Is a Single International Regulation Framework Possible?
A look at the history books shows little evidence of the broad use of data security standards in an enterprise’s everyday operations. The International Organizations for Standardization (ISO), or the Payment Card Industry Standards, including the Payment Card Industry Data Security Standard (PCI DSS), come to mind, but they greatly differ from the GDPR. ISO standards are completely voluntary, and are intended to help companies access new markets, level the playing field across countries, and facilitate fair global trade. Similarly, PCI DSS are self-regulatory industry standards, not a law. Because the protections the GDPR provides will follow EU citizens wherever they reside, it is believed to be one of the first truly international data protection frameworks.

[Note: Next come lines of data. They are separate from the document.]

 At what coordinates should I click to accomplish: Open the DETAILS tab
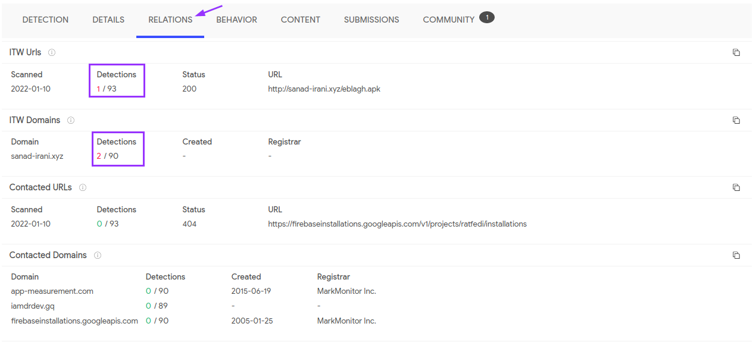tap(108, 20)
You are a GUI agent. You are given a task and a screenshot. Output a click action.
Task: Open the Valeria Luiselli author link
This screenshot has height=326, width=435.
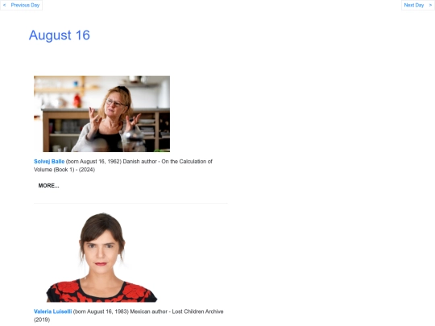52,312
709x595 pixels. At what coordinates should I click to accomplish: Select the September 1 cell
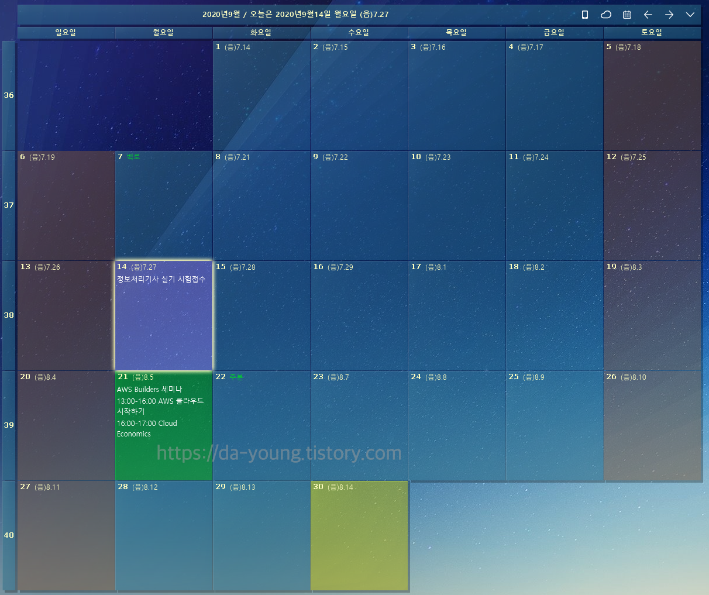point(261,94)
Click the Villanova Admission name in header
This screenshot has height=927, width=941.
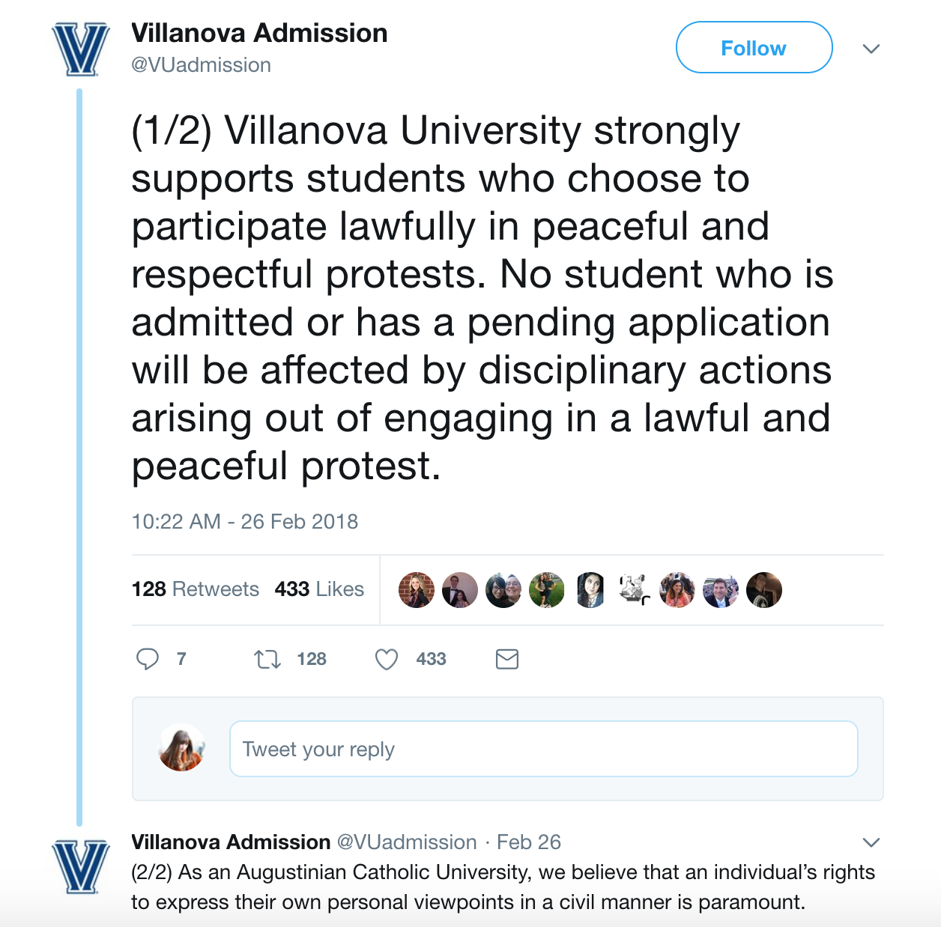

Another glance at the past shows that complying with widespread regulations like PCI DSS has not been without challenges. In an attempt to reduce complexity, many organizations opt to run their compliance programs by simply checking a box for each requirement before moving onto the next standard’s requirement. Often, the system changes designed to meet the second standard create data security issues with the first. Governance, Risk Management and Compliance (GRC) software can only go so far in preventing these situations and making sure each requirement is met. It also does not consolidate and publish requirements in a single, convenient place.
Embracing–and Bracing—for the GDPR
It may seem unfeasible that a single international set of standards could exist that meets all data security needs and simplifies the regulatory environment, but the GDPR is a step in this direction. Although there are bound to be some hiccups along the way, the GDPR signifies a positive move toward defining a specific data privacy goal for citizens all over the world. The regulation will also help standardize the processes and requirements that businesses must follow to bring this goal to fruition.
As we continue to embrace technologies that inherently present new data security and privacy concerns, we must also embrace the need for a global standard to protect personal information. The GDPR holds promise for establishing the foundation on which businesses protect sensitive data in a unified matter. While the enactment of the GDPR is still over a year away, companies across the globe should already be considering its implications. Taking the time to understand the pending requirements will help you minimize risk and ensure the security of your customers’ and your employee’s most personal data, now and in the future.